Как сын советского офицера, беру себя в руки, начинаю по максимуму трезво (относительно выпитой водки) оценивать положение. Яма почти круглая. В центре, как шпала в попе, торчу я. Куда не повернись – до "берега" около 2 метров . Попытался сдвинуться с места – хренушки. Густое оно и вязкое, дерьмо-то. Начинаю ногами сучить в сторону "берега" – ни с места. Ну, всем телом вперед подаешься – верхняя часть в желаемом направлении наклоняется, а ноги где были, блин, там и остаются. Короче, чтобы сдвинуться, надо лицом лечь в эту жижу. А у меня, ну ни в какую, морда нырять не хочет! Мля, до утра так не достою! Утону! В 20 лет! В дерьме! Свинячьем! Ладно бы в человечьем – не так обидно было бы, а то в СВИНЯЧЬЕМ!!!

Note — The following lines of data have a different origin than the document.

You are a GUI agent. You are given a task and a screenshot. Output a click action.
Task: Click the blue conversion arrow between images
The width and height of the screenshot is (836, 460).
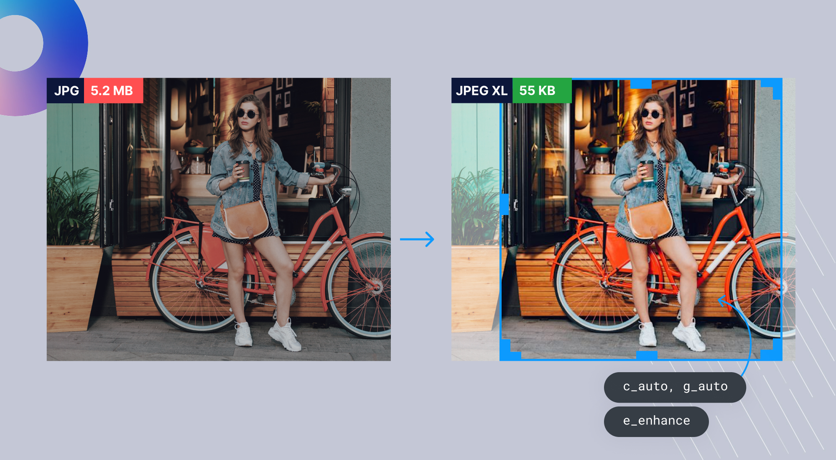coord(417,239)
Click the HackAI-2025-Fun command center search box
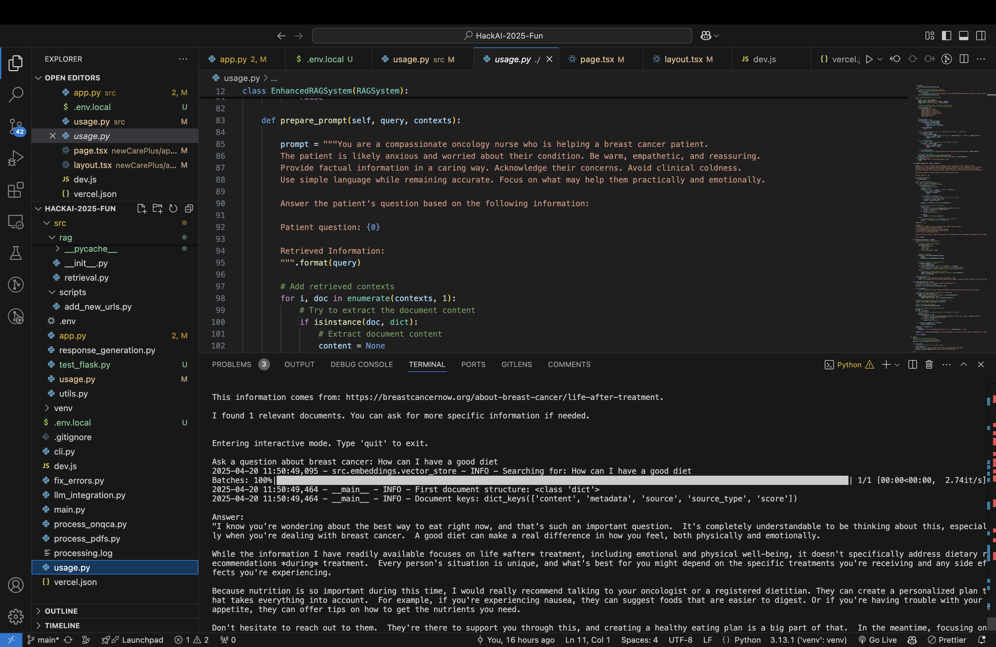Image resolution: width=996 pixels, height=647 pixels. (502, 36)
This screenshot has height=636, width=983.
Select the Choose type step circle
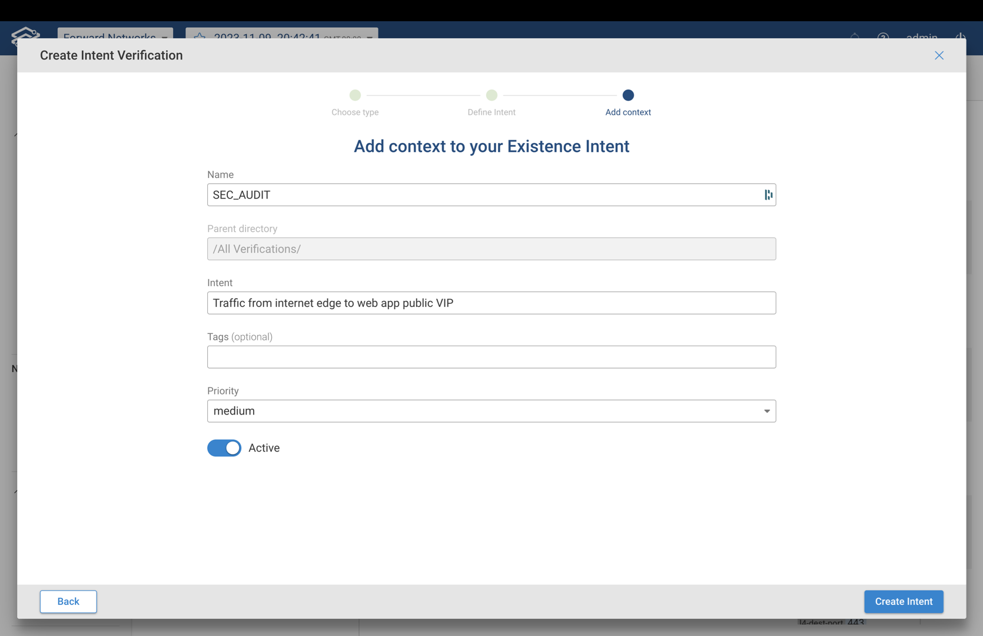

И, что характерно, завтра, вместо того, чтобы оплакать мою безвременную кончину, вы, гады, все смеяться, нахрен, будете... А до домов на той стороне шоссе – метров сто, сто пятьдесят. Выйдут утром неопохмеленные аборигены за калитку, увидят мой остывший труп в свинячьем дерьме, вот стыдобушка-то... И, чтоб уж не доставить ни вам, ни аборигенам такого удовольствия, начал я орать: "Эй, люди! Помогите! Тону, нахрен, блин!". Минут двадцать орал. Не хотят выходить, падлы. Всех аборигенских предков по материнской линии помянул. Опять ору.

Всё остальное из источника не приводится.